■ Directive ■
Copy every line of the data below verbatim, leaving out the pictures.

■ Material provided ■
--*--

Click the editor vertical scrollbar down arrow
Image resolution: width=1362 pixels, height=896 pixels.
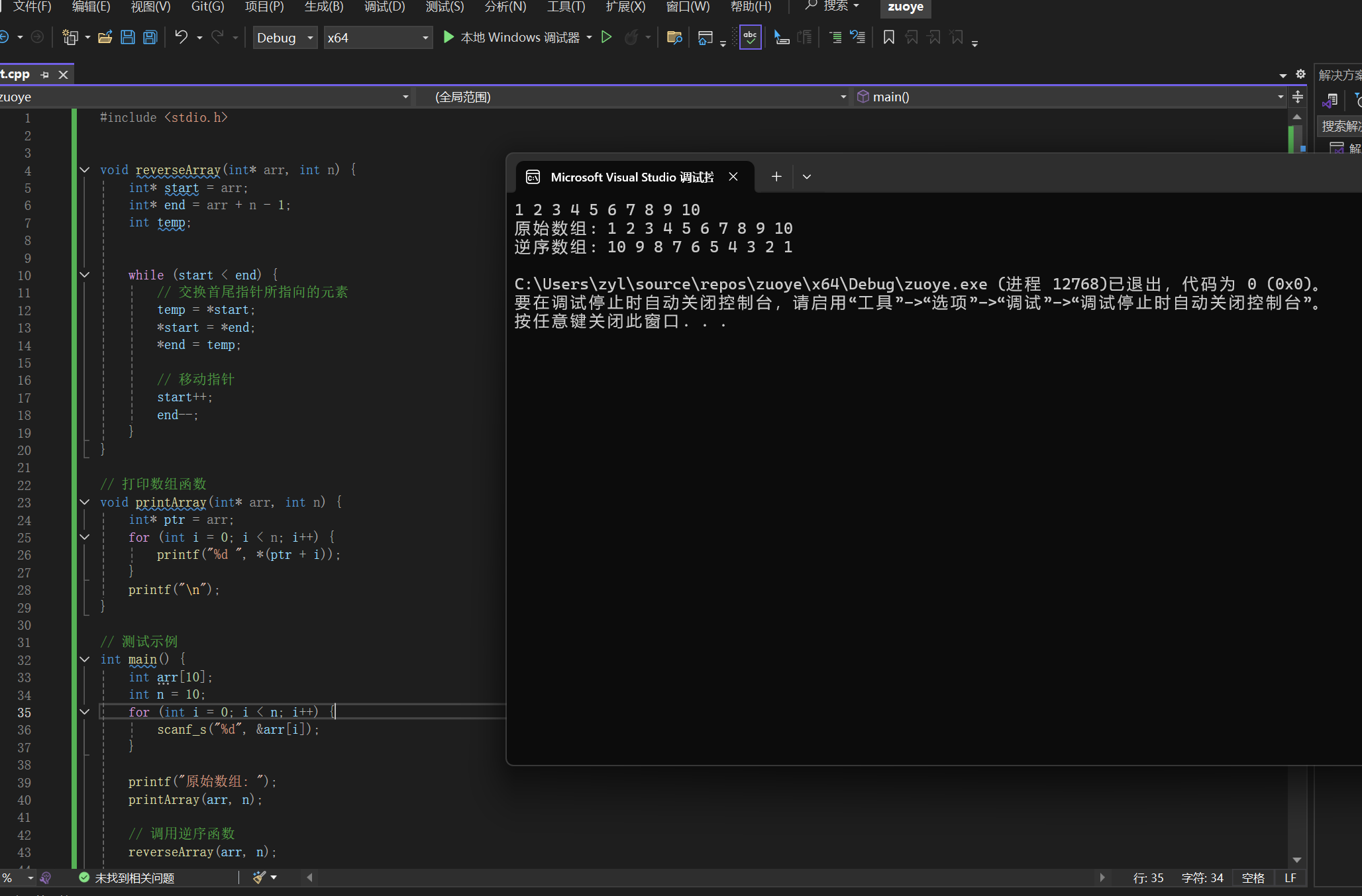1297,860
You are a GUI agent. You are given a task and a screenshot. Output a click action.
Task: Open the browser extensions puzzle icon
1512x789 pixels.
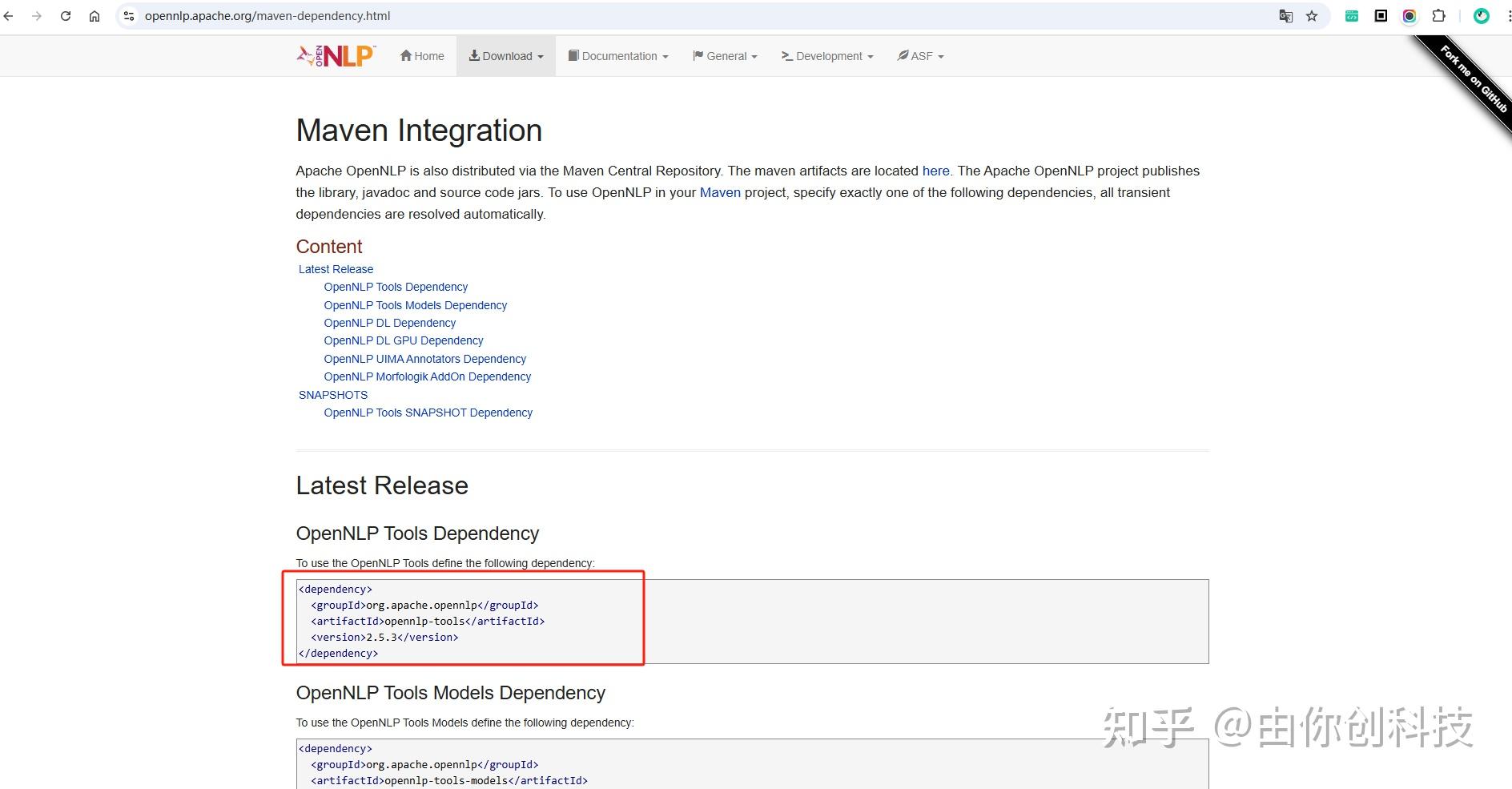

--*--

■ Output of the task ■
Click the editor vertical scrollbar down arrow
Image resolution: width=1362 pixels, height=896 pixels.
1297,860
You are a GUI agent. You are given a task and a screenshot. Output a click action.
Task: Open the browser extensions puzzle icon
1512x789 pixels.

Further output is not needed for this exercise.